Saylor Breckenridge

Saylor Breckenridge, Associate Professor of Sociology

Are you reading anything that’s giving you insight or useful and usable distraction at this point?

I return to old favorites to ground me in a different frame of mind. I have an ancient paperback copy of The Portable Dorothy Parker, which is a collection of her short fiction, poetry, social commentary, and book reviews. I can pick it up, turn to any page, and read through it a bit for a laugh or a smile or, very often, a caustic critique of class and power in America. It’s alternately funny and sad and a bit vicious, which is great for these times. “What fresh hell is this,” indeed!

How about music? Films?

I watch a lot of movies. Here are a couple that I’ve (re)watched recently and are real treats:

SUNSET BOULEVARD (1950) – This is one of my favorite movies! It’s a darkly comic, film-noir about fading stardom that skewers the nature of fame in Hollywood. Director Billy Wilder captures top notch acting (Gloria Swanson, William Holden, Erich von Stroheim, and Nancy Olsen), with beautiful cinematography and crazy-sharp dialogue. Mercy! Early on in the picture, we’re blessed with one of the most stunning bits of costuming in movie history: the best-ever cigarette holder. I don’t smoke, but if I did, I’d cop this style. There’s also a chimpanzee. Now streaming on Amazon Prime.
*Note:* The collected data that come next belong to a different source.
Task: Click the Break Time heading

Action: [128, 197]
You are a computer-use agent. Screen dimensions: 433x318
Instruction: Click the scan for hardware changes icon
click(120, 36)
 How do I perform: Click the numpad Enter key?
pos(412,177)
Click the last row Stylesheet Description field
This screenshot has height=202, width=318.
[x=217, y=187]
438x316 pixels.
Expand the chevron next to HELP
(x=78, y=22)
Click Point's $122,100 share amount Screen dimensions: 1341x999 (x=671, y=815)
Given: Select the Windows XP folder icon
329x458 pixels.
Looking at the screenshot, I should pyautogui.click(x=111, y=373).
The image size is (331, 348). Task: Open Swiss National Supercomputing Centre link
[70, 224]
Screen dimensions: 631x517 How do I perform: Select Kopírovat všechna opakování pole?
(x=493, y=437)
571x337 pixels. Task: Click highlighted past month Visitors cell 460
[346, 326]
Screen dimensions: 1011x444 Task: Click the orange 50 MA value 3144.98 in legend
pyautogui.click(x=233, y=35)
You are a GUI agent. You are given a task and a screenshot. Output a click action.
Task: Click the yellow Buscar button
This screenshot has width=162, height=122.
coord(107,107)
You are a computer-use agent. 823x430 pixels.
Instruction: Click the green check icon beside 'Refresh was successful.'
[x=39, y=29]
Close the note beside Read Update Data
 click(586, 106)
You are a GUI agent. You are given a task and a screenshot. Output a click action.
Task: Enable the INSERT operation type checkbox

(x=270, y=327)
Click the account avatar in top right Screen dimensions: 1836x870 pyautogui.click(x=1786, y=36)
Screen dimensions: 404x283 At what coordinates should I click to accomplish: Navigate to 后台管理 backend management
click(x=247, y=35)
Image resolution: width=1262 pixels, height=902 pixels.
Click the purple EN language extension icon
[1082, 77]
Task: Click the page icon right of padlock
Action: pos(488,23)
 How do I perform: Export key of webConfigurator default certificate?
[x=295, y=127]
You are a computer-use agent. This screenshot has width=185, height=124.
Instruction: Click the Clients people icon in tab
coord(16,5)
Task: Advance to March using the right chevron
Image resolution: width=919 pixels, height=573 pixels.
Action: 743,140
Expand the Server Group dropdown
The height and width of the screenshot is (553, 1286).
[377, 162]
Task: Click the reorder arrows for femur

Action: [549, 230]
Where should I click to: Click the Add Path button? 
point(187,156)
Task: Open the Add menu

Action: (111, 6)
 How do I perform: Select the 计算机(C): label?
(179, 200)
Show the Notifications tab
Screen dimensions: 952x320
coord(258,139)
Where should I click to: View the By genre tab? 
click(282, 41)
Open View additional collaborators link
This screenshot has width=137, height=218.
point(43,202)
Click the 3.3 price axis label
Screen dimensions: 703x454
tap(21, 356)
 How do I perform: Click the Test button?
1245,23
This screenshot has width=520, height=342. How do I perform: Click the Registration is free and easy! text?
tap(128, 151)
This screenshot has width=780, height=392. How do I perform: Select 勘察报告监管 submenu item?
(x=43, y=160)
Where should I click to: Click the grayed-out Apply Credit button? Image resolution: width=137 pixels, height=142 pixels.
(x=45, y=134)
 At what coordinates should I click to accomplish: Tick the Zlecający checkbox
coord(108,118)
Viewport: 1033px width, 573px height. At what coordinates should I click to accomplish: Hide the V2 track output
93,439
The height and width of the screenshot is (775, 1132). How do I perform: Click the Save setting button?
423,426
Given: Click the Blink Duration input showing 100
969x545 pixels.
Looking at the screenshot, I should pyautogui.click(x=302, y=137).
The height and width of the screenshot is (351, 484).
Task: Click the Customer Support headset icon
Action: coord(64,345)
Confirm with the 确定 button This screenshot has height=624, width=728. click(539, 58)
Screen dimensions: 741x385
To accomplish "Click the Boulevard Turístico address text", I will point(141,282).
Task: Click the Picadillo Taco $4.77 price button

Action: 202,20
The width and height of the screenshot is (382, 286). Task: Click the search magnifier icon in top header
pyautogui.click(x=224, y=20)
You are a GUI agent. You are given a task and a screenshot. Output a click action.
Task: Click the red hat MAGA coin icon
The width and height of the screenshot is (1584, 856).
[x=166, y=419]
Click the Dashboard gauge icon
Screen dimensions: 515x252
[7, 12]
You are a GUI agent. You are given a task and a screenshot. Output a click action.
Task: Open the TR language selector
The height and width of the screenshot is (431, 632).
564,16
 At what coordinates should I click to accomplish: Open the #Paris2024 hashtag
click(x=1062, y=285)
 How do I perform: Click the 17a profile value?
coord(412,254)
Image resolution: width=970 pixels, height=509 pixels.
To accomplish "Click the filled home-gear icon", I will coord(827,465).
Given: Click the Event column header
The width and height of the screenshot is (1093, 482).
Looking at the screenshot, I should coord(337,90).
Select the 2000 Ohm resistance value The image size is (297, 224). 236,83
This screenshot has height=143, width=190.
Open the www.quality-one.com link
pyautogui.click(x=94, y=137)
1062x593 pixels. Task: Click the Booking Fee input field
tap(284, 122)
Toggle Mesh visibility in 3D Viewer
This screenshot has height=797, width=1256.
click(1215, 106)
HAYWIRE (2011) – Come for the action, but stay for the ACTION! This is a compelling double-crossed espionage story featuring the thrilling stunt work of star Gina Carano. Her mixed martial arts training is brought to bear throughout the movie in some of the best fight sequences in modern cinema. Steven Soderbergh adds art-house directing to a B-movie production filled with grade-A actors in supporting roles (Ewan McGregor, Michael Fassbender, Channing Tatum, Antonio Banderas). It’s really Carano’s flick, though. She’s in almost every scene, defying the stuttering and simplistic fights of most 21st C. movies to create long-take battles that make you feel beat up just watching them. It’s so visceral! By the time the deer flies through the car window you’ll believe she’s the most powerful stunt performer you’ve ever seen. Now streaming on Netflix.

What is the best website, twitter feed, or other source of information, humor, insight, or distraction that you’ve found lately?

Paradise Lost? Pandaemonium? That’s the internet! Nonetheless, I do visit from time to time.

For the last few days, I’ve been following BAD SEED TEEVEE on YouTube. It’s a constant live stream of footage of Nick Cave’s work with his bands The Birthday Party, The Bad Seeds, and Grinderman, along with solo material and volumes of live and backstage footage. It’s a fantastic archive. A few years ago, in an answer to a fan letter, Nick Cave wrote “Grief is the terrible reminder of the depths of our love and, like love, grief is non-negotiable.” At the time I found that comforting and I still do – I think it captures a certain aspect of his art that attracts me to it. This page is streaming in support of the pandemic mission to keep folks at home, so it might not be available forever.

What do you miss the most about being on campus?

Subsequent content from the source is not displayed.